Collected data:
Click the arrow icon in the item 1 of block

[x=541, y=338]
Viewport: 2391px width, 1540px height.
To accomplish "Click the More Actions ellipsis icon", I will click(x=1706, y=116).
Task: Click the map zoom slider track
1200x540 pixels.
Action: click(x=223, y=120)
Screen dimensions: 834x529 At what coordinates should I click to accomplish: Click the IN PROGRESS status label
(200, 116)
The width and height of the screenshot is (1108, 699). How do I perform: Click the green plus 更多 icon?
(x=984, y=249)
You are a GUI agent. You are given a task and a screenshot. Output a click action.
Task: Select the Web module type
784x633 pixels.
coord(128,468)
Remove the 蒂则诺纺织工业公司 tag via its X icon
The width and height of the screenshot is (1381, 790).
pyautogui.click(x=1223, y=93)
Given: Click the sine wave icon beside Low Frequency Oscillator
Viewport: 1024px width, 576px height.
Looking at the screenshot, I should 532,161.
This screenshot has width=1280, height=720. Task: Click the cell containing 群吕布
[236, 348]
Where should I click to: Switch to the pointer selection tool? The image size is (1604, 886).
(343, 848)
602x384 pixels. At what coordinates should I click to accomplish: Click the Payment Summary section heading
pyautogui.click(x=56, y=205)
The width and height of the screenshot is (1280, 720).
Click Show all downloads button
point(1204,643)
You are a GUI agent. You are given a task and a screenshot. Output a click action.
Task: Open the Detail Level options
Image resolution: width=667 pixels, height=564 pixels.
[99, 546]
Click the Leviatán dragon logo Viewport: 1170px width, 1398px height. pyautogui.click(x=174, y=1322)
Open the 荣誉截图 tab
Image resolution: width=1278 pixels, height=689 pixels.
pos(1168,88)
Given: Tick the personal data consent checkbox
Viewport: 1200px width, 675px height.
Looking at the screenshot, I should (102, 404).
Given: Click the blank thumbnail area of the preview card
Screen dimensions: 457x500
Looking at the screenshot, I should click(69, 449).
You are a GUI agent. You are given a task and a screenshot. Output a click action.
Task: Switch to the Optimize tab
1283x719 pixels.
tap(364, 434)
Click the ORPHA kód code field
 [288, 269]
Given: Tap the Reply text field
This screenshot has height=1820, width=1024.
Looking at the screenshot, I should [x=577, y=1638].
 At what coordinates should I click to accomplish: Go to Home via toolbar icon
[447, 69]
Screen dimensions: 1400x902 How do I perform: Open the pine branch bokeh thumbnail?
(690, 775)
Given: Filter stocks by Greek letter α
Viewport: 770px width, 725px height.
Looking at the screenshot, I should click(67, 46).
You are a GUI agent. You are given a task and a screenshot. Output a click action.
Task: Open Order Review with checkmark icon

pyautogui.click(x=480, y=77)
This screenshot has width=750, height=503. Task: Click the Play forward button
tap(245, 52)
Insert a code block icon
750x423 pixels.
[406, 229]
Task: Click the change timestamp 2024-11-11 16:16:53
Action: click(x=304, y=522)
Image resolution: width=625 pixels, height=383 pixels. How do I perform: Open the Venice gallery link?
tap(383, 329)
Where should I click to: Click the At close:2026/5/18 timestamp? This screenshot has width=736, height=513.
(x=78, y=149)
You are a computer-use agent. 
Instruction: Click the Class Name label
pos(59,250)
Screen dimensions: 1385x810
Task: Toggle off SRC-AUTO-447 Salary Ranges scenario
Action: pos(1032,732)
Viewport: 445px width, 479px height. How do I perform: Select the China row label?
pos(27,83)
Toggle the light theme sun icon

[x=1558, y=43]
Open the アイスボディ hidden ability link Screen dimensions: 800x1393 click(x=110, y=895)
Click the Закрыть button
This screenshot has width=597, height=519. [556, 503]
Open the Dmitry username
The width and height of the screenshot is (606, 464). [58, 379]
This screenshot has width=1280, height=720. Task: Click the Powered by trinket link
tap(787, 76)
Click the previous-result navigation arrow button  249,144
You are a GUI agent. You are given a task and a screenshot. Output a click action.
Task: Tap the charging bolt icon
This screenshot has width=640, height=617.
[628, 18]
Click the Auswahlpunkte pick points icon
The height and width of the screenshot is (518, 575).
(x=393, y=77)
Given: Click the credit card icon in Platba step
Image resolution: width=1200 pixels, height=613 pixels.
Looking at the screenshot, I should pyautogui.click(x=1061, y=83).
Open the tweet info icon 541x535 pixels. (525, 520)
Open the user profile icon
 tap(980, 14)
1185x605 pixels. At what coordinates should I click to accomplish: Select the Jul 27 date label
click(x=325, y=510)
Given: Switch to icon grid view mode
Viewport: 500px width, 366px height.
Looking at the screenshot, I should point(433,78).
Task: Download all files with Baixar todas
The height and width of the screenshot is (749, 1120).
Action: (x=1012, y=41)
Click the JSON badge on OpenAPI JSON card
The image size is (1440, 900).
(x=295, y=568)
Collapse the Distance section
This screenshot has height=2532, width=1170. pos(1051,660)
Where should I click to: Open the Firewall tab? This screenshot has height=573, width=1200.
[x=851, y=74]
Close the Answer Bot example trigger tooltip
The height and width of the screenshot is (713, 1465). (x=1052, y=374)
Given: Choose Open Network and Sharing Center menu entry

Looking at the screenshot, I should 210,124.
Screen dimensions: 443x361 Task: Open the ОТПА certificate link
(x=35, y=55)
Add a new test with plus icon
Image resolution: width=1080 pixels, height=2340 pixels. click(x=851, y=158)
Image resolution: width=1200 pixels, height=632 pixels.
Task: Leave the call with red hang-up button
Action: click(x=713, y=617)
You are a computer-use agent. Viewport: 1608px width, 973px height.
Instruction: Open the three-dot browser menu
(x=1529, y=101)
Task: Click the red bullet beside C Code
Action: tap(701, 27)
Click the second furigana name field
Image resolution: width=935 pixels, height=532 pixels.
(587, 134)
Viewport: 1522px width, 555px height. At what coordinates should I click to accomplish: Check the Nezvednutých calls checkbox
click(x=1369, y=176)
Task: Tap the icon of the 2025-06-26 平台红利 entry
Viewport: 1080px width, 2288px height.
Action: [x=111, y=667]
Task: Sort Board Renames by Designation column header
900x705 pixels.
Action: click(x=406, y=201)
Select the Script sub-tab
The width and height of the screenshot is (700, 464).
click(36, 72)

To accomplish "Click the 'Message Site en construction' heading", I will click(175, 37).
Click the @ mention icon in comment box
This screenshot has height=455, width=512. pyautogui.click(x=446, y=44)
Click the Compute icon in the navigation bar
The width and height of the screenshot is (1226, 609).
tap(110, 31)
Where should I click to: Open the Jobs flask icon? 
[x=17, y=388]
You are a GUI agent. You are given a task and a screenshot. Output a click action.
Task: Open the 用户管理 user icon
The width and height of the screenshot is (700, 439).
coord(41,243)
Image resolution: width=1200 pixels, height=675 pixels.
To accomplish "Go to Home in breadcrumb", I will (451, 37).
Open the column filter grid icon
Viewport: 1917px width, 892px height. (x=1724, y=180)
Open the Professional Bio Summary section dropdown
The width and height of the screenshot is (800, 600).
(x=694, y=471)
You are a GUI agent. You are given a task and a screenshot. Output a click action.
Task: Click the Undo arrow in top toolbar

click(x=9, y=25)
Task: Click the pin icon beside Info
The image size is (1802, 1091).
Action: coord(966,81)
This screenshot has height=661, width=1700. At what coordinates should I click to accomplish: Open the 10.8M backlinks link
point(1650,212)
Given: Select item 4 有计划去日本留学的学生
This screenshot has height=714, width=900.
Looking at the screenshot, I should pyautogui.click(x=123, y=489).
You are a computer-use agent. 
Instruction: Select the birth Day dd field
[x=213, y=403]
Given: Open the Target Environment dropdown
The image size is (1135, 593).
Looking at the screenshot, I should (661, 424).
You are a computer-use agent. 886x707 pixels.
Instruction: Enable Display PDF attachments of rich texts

> **REQUIRED ACTION**
Repeat the data word for word, leaving out no line.

> **ANSWER SECTION**
Click the arrow icon in the item 1 of block

[x=541, y=338]
Viewport: 2391px width, 1540px height.
To accomplish "Click the More Actions ellipsis icon", I will click(x=1706, y=116).
Task: Click the map zoom slider track
1200x540 pixels.
Action: click(x=223, y=120)
Screen dimensions: 834x529 At what coordinates should I click to accomplish: Click the IN PROGRESS status label
(200, 116)
The width and height of the screenshot is (1108, 699). How do I perform: Click the green plus 更多 icon?
(x=984, y=249)
You are a GUI agent. You are given a task and a screenshot. Output a click action.
Task: Select the Web module type
784x633 pixels.
coord(128,468)
Remove the 蒂则诺纺织工业公司 tag via its X icon
The width and height of the screenshot is (1381, 790).
pyautogui.click(x=1223, y=93)
Given: Click the sine wave icon beside Low Frequency Oscillator
Viewport: 1024px width, 576px height.
Looking at the screenshot, I should 532,161.
This screenshot has width=1280, height=720. Task: Click the cell containing 群吕布
[236, 348]
Where should I click to: Switch to the pointer selection tool? The image size is (1604, 886).
(343, 848)
602x384 pixels. At what coordinates should I click to accomplish: Click the Payment Summary section heading
pyautogui.click(x=56, y=205)
The width and height of the screenshot is (1280, 720).
Click Show all downloads button
point(1204,643)
You are a GUI agent. You are given a task and a screenshot. Output a click action.
Task: Open the Detail Level options
Image resolution: width=667 pixels, height=564 pixels.
[99, 546]
Click the Leviatán dragon logo Viewport: 1170px width, 1398px height. pyautogui.click(x=174, y=1322)
Open the 荣誉截图 tab
Image resolution: width=1278 pixels, height=689 pixels.
pos(1168,88)
Given: Tick the personal data consent checkbox
Viewport: 1200px width, 675px height.
Looking at the screenshot, I should (102, 404).
Given: Click the blank thumbnail area of the preview card
Screen dimensions: 457x500
Looking at the screenshot, I should click(69, 449).
You are a GUI agent. You are given a task and a screenshot. Output a click action.
Task: Switch to the Optimize tab
1283x719 pixels.
tap(364, 434)
Click the ORPHA kód code field
 [288, 269]
Given: Tap the Reply text field
This screenshot has height=1820, width=1024.
Looking at the screenshot, I should [x=577, y=1638].
 At what coordinates should I click to accomplish: Go to Home via toolbar icon
[447, 69]
Screen dimensions: 1400x902 How do I perform: Open the pine branch bokeh thumbnail?
(690, 775)
Given: Filter stocks by Greek letter α
Viewport: 770px width, 725px height.
Looking at the screenshot, I should click(67, 46).
You are a GUI agent. You are given a task and a screenshot. Output a click action.
Task: Open Order Review with checkmark icon

pyautogui.click(x=480, y=77)
This screenshot has width=750, height=503. Task: Click the Play forward button
tap(245, 52)
Insert a code block icon
750x423 pixels.
[406, 229]
Task: Click the change timestamp 2024-11-11 16:16:53
Action: click(x=304, y=522)
Image resolution: width=625 pixels, height=383 pixels. How do I perform: Open the Venice gallery link?
tap(383, 329)
Where should I click to: Click the At close:2026/5/18 timestamp? This screenshot has width=736, height=513.
(x=78, y=149)
You are a computer-use agent. 
Instruction: Click the Class Name label
pos(59,250)
Screen dimensions: 1385x810
Task: Toggle off SRC-AUTO-447 Salary Ranges scenario
Action: pos(1032,732)
Viewport: 445px width, 479px height. How do I perform: Select the China row label?
pos(27,83)
Toggle the light theme sun icon

[x=1558, y=43]
Open the アイスボディ hidden ability link Screen dimensions: 800x1393 click(x=110, y=895)
Click the Закрыть button
This screenshot has width=597, height=519. [556, 503]
Open the Dmitry username
The width and height of the screenshot is (606, 464). [58, 379]
This screenshot has width=1280, height=720. Task: Click the Powered by trinket link
tap(787, 76)
Click the previous-result navigation arrow button  249,144
You are a GUI agent. You are given a task and a screenshot. Output a click action.
Task: Tap the charging bolt icon
This screenshot has width=640, height=617.
[628, 18]
Click the Auswahlpunkte pick points icon
The height and width of the screenshot is (518, 575).
(x=393, y=77)
Given: Click the credit card icon in Platba step
Image resolution: width=1200 pixels, height=613 pixels.
Looking at the screenshot, I should pyautogui.click(x=1061, y=83).
Open the tweet info icon 541x535 pixels. (525, 520)
Open the user profile icon
 tap(980, 14)
1185x605 pixels. At what coordinates should I click to accomplish: Select the Jul 27 date label
click(x=325, y=510)
Given: Switch to icon grid view mode
Viewport: 500px width, 366px height.
Looking at the screenshot, I should point(433,78).
Task: Download all files with Baixar todas
The height and width of the screenshot is (749, 1120).
Action: (x=1012, y=41)
Click the JSON badge on OpenAPI JSON card
The image size is (1440, 900).
(x=295, y=568)
Collapse the Distance section
This screenshot has height=2532, width=1170. pos(1051,660)
Where should I click to: Open the Firewall tab? This screenshot has height=573, width=1200.
[x=851, y=74]
Close the Answer Bot example trigger tooltip
The height and width of the screenshot is (713, 1465). (x=1052, y=374)
Given: Choose Open Network and Sharing Center menu entry

Looking at the screenshot, I should 210,124.
Screen dimensions: 443x361 Task: Open the ОТПА certificate link
(x=35, y=55)
Add a new test with plus icon
Image resolution: width=1080 pixels, height=2340 pixels. click(x=851, y=158)
Image resolution: width=1200 pixels, height=632 pixels.
Task: Leave the call with red hang-up button
Action: click(x=713, y=617)
You are a computer-use agent. Viewport: 1608px width, 973px height.
Instruction: Open the three-dot browser menu
(x=1529, y=101)
Task: Click the red bullet beside C Code
Action: tap(701, 27)
Click the second furigana name field
Image resolution: width=935 pixels, height=532 pixels.
(587, 134)
Viewport: 1522px width, 555px height. At what coordinates should I click to accomplish: Check the Nezvednutých calls checkbox
click(x=1369, y=176)
Task: Tap the icon of the 2025-06-26 平台红利 entry
Viewport: 1080px width, 2288px height.
Action: [x=111, y=667]
Task: Sort Board Renames by Designation column header
900x705 pixels.
Action: click(x=406, y=201)
Select the Script sub-tab
The width and height of the screenshot is (700, 464).
click(36, 72)

To accomplish "Click the 'Message Site en construction' heading", I will click(175, 37).
Click the @ mention icon in comment box
This screenshot has height=455, width=512. pyautogui.click(x=446, y=44)
Click the Compute icon in the navigation bar
The width and height of the screenshot is (1226, 609).
tap(110, 31)
Where should I click to: Open the Jobs flask icon? 
[x=17, y=388]
You are a GUI agent. You are given a task and a screenshot. Output a click action.
Task: Open the 用户管理 user icon
The width and height of the screenshot is (700, 439).
coord(41,243)
Image resolution: width=1200 pixels, height=675 pixels.
To accomplish "Go to Home in breadcrumb", I will (451, 37).
Open the column filter grid icon
Viewport: 1917px width, 892px height. (x=1724, y=180)
Open the Professional Bio Summary section dropdown
The width and height of the screenshot is (800, 600).
(x=694, y=471)
You are a GUI agent. You are given a task and a screenshot. Output a click action.
Task: Click the Undo arrow in top toolbar

click(x=9, y=25)
Task: Click the pin icon beside Info
The image size is (1802, 1091).
Action: coord(966,81)
This screenshot has height=661, width=1700. At what coordinates should I click to accomplish: Open the 10.8M backlinks link
point(1650,212)
Given: Select item 4 有计划去日本留学的学生
This screenshot has height=714, width=900.
Looking at the screenshot, I should pyautogui.click(x=123, y=489).
You are a computer-use agent. 
Instruction: Select the birth Day dd field
[x=213, y=403]
Given: Open the Target Environment dropdown
The image size is (1135, 593).
Looking at the screenshot, I should (661, 424).
You are a computer-use agent. 886x707 pixels.
Instruction: Enable Display PDF attachments of rich texts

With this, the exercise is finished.